The Subletts contend, and the bankruptcy court held, that Equitable's claim for interest on the unpaid installments should be disallowed as "unfair to the other creditors." 7 The bankruptcy court relied heavily, as do the Subletts, on the Supreme Court's decision in Vanston Bondholders Protective Committee v. Green, 329 U.S. 156, 67 S.Ct. 237, 91 L.Ed. 162 (1946). In that case the Court noted the "general rule in bankruptcy" against allowing post-petition interest on claims against the debtor. Id. at 163, 67 S.Ct. at 240. Vanston also noted the exception to that rule which allowed "[s]imple interest on secured claims accruing after the petition was filed" where "the security was worth more than the sum of the principal and interest due." Id. at 164, 67 S.Ct. at 240. In Vanston, as apparently in the present case, it was not disputed that the claim at issue was oversecured and that the creditor was entitled to simple interest on the outstanding debt. See id. at 159, 67 S.Ct. at 238. Nevertheless, the Court in Vanston, invoking considerations of equity, refused to allow the creditor's claim for interest on unpaid interest. See id. at 165-67, 67 S.Ct. at 241-42.
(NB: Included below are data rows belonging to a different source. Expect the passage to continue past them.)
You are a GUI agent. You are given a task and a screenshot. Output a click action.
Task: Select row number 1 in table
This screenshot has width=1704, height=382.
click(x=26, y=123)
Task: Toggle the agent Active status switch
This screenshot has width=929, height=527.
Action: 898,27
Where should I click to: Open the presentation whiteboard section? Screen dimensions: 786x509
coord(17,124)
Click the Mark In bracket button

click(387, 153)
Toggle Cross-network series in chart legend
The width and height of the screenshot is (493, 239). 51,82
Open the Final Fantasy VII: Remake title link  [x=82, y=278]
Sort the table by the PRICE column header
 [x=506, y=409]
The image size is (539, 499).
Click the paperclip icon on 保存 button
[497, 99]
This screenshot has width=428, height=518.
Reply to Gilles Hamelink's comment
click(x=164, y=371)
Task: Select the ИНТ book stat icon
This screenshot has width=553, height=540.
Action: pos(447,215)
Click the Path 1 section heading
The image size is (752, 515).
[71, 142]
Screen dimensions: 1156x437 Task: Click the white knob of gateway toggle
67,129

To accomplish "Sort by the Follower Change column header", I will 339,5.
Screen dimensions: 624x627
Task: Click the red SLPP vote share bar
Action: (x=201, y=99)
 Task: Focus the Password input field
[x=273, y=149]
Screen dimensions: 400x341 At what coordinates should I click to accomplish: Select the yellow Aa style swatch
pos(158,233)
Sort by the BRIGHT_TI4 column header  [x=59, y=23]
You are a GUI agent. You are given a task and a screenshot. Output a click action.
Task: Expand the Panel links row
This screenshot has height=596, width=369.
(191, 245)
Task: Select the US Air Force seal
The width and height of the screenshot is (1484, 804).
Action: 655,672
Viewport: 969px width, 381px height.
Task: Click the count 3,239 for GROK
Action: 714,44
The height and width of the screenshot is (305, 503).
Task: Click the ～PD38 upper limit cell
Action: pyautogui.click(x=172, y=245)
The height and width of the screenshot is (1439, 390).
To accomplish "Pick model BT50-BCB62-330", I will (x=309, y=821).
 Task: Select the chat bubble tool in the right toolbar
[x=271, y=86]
We note first of all that the 1978 enactment of the revised Bankruptcy Code--which postdates Vanston by 32 years--worked major substantive and procedural changes in bankruptcy law. See United States v. Ron Pair Enterprises, Inc., --- U.S. ----, 109 S.Ct. 1026, 1030, 103 L.Ed.2d 290 (1989). The bankruptcy court failed to cite or acknowledge any provision of the current Bankruptcy Code or any case decided under its provisions. These sources, rather than Vanston, should have been the starting point for the bankruptcy court's analysis. As it happens, 11 U.S.C.A. Sec. 506(b) (West Supp.1989) provides:

To the extent that an allowed secured claim is secured by property the value of which ... is greater than the amount of such claim, there shall be allowed to the holder of such claim, interest on such claim, and any reasonable fees, costs, or charges provided for under the agreement under which such claim arose.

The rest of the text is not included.